Australian engineering company Worley has been awarded a front-end engineering and design contract on a direct air capture project by a joint venture between Occidental Petroleum and Rusheen Capital.
The FEED contract was awarded by 1PointFive, the joint venture between Rusheen and Occidental subsidiary Oxy Low Carbon Ventures, for a direct air capture unit to be built in the US Permian basin.
Worley claims it will be the first commercial-scale development using Carbon Engineering’s direct air capture technology, which removes carbon dioxide directly from the atmosphere.
“This direct air capture project is a starting point for the deployment of commercial-scale DAC to help companies meet carbon dioxide emission-reduction targets and aligns with Worley’s strategic focus of delivering a more sustainable world,” said Worley chief executive Chris Ashton.
The direct air capture facility, known as DAC 1, is expected to be followed by another three units.
When complete, the facility will have the capacity to extract 1 million tonnes of atmospheric CO2 annually, equivalent to the work of about 40 million trees, according to technology supplier Carbon Engineering.
This would mark a significant increase in direct air capture capacity, with the International Energy Agency noting that the 15 direct air capture plants currently in operation around the globe only having a combined capacity to capture over 9000 tonnes of CO2 per annum.

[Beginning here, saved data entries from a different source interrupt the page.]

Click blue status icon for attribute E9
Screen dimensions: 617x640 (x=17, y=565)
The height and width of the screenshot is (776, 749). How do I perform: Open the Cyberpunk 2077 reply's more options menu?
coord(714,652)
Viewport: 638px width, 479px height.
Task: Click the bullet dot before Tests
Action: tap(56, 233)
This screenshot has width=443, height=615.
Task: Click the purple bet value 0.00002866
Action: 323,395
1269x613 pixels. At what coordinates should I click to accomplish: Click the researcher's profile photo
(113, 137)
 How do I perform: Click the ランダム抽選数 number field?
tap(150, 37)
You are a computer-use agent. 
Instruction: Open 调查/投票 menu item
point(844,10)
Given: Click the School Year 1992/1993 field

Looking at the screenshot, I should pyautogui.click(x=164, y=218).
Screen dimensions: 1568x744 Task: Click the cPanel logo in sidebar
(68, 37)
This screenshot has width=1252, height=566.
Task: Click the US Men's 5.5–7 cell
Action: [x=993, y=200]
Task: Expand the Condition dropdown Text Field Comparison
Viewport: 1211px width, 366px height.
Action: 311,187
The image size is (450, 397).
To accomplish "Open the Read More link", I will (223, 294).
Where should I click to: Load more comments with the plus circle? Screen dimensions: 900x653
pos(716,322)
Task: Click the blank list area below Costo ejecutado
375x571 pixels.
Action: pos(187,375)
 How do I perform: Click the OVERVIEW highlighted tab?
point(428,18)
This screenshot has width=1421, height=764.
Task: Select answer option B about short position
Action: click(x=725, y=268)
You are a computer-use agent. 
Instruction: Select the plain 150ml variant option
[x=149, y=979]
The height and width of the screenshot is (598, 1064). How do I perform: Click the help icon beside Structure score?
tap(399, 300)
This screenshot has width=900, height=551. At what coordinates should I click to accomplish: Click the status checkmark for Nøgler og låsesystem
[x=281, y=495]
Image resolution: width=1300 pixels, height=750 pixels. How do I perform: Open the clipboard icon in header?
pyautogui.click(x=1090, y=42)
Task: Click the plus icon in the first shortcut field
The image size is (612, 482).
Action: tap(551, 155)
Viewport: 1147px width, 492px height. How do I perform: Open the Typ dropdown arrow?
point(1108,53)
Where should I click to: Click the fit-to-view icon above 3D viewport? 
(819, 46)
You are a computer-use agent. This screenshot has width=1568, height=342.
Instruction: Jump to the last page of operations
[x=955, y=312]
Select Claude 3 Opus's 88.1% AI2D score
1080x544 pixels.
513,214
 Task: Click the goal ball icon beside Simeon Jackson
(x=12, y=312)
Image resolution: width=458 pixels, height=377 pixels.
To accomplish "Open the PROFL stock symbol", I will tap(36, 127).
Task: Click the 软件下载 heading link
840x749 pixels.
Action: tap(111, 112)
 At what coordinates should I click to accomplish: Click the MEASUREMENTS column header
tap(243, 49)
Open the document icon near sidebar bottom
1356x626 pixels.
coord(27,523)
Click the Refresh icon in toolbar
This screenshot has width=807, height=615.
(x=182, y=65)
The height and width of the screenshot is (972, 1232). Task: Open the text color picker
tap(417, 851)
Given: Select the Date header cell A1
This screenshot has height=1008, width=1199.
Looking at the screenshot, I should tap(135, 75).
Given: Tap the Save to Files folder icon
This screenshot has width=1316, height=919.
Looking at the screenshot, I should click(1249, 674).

The FEED phase for DAC 1 will focus on the first train, which will capture 500,000 metric tonnes of CO2 annually, according to 1PointFive.
FEED work on the first unit will be led by Worley’s Houston office, with support from its global integrated delivery team in India.
Worley added that it expects to form an alliance with 1PointFive, following the completion of the FEED work, to move into the engineering, procurement and construction phase for the project.
The FEED work is scheduled to start in the next 90 days, with completion expected by the end of the year.
Occidental has previously indicated it will use the captured CO2 for enhanced oil recovery operations at its assets in the Permian basin.
According to the US company's website, it currently injects about 2.6 billion cubic feet per day of CO2 into the Permian, or more than 950 Bcf per annum, making it the largest CO2 injector in the Permian basin.
News of the award from 1PointFive came as Worley also announced its profits had tumbled 81% in the first half of the Australian financial year, which ends on 30 June, as revenues shrank amid the Covid-19 pandemic.
Worley posts fall in profits
Worley posted an after-tax profit of just A$22 million (US$17.4 million) for the six months to 31 December, compared to a profit of A$115 million over the same period a year earlier.
Underlying net profits after taxes and amortisation were also down 46%, year-on-year, at A$117 million, compared to A$216 million in the first half of the 2020 financial year.
The fall in profits came as revenues shrank 29%, to less than A$4.88 billion, with Ashton admitting the first half of the 2021 financial year had been “a challenging period” for Worley.
“Global economic circumstances, including the Covid-19 pandemic, have impacted our customers, particularly demand in their end markets,” he said.
“As a result, we have seen project deferrals, mainly in the Americas, although minimal cancellations. Throughout the pandemic, the safety and well-being of our people remains our priority and we continue to provide a safe work environment for our office and field-based people.”
Worley also saw its contract backlog decline, totalling A$13.5 billion as of 31 December, compared to A$16.8 billion at 30 June last year.
It attributed about 75% of the decline in backlog to lower activity on long-term contracts and foreign exchange translation, while it was also impacted by the deferral of projects and contract awards.
However, the company noted that deferred projects were likely to return this year as global economic circumstances improve.